Następnie Kaczyński zwrócił się z apelem do wyborców. – Nie wierzcie mu. To kolejne wielkie kłamstwo. To jest skrajny lewak, który po prostu należy do tych, którzy niszczą polską tożsamość, polską kulturę. Co więcej, niszczą tą piękną europejską cywilizację, najbardziej życzliwą człowiekowi w dziejach świata. Cywilizację opartą o chrześcijaństwo – przekonywał.

Kaczyński o aferze wizowej

Prezes PiS poruszył też główny temat polityczny ostatnich dni, czyli aferę wizową, która byłą tematem sobotniego orędzia wygłoszonego w TVP przez marszałka senatu Tomasza Grodzkiego.
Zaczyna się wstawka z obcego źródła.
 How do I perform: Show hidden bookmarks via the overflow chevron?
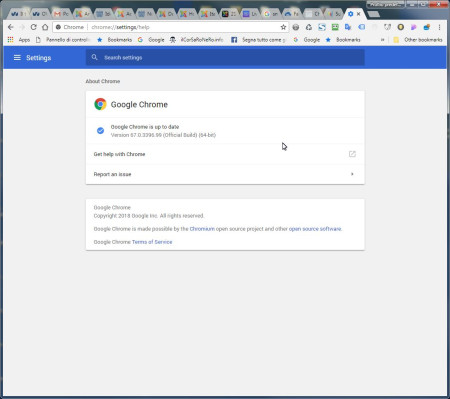coord(382,40)
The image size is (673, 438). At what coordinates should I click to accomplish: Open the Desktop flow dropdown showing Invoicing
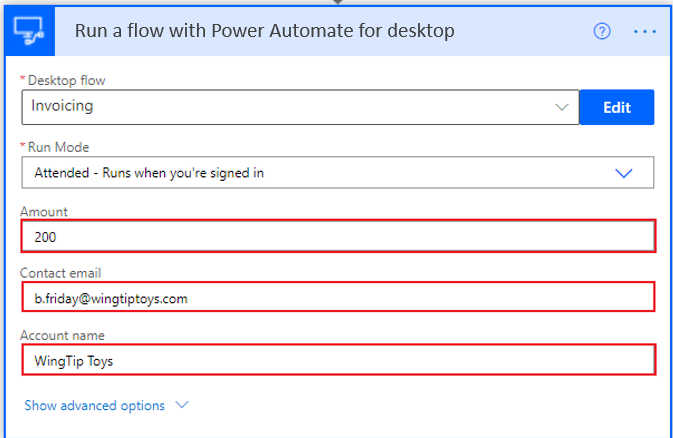[300, 107]

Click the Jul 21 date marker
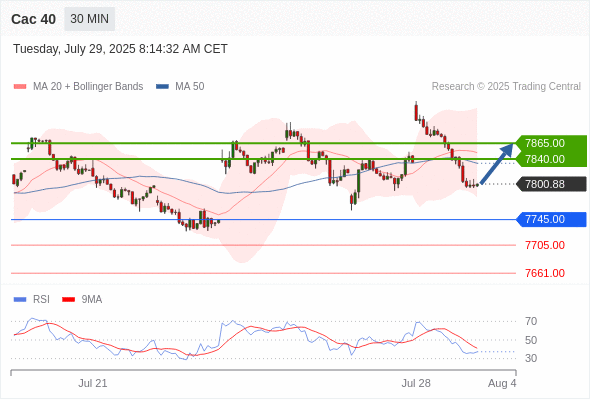(x=93, y=383)
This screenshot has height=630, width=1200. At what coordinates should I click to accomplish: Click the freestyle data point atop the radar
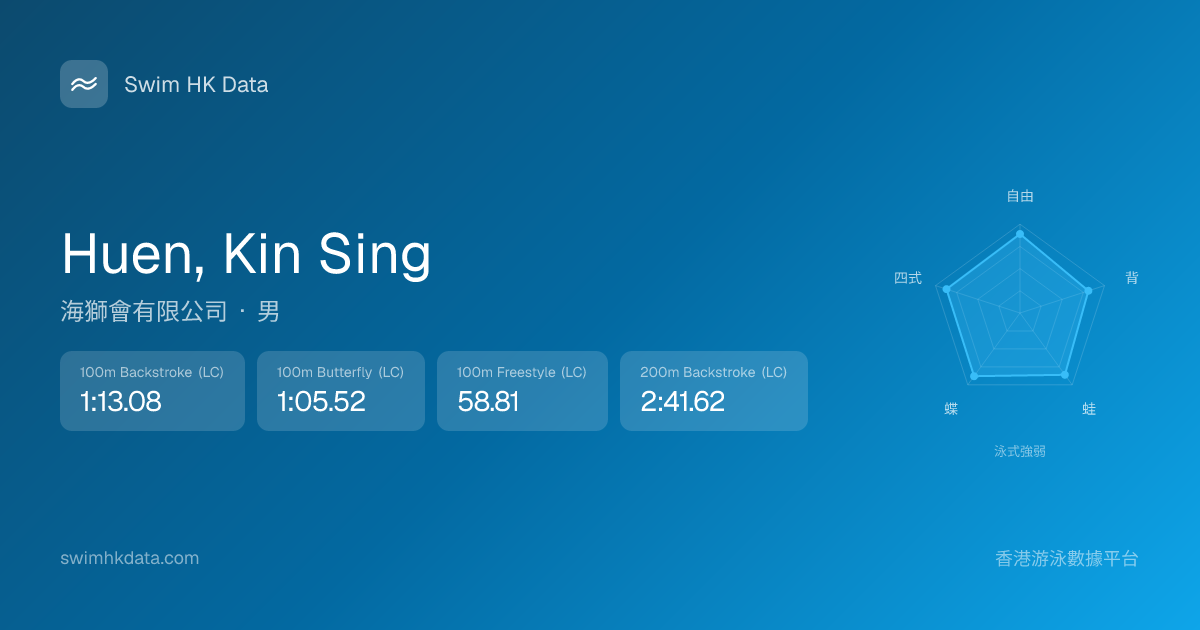coord(1020,234)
Do tego orędzia nawiązał też Kaczyński, rzucając oskarżenie o korupcję w kierunku samego Grodzkiego.

– Ostatnio pewien polityk, tak go nazwę, i lekarz, lekarzem akurat rzeczywiście jest… Ten pan, co do którego dziesiątki osób zeznały, że płaciły za to, za co nie należy płacić. Otóż ten pan ośmiela się wystąpić w telewizji i nas oskarżać o wielkie nadużycia, chociaż w gruncie rzeczy chodzi o jakąś zupełnie drobną sprawę. Oczywiście muszą być z niej wyciągnięte wnioski polityczne, i już zostały, i będą na pewno wyciągnięte wnioski wynikające z działania wymiaru sprawiedliwości – stwierdził

"Zupełnie drobną sprawą" Kaczyński nazwał aferę korupcyjną, w ramach której były wiceminister spraw zagranicznych Piotr Wawrzyk miał zorganizować wydanie setek tysięcy wiz dla migrantów z 20 państw Afryki i Bliskiego Wschodu.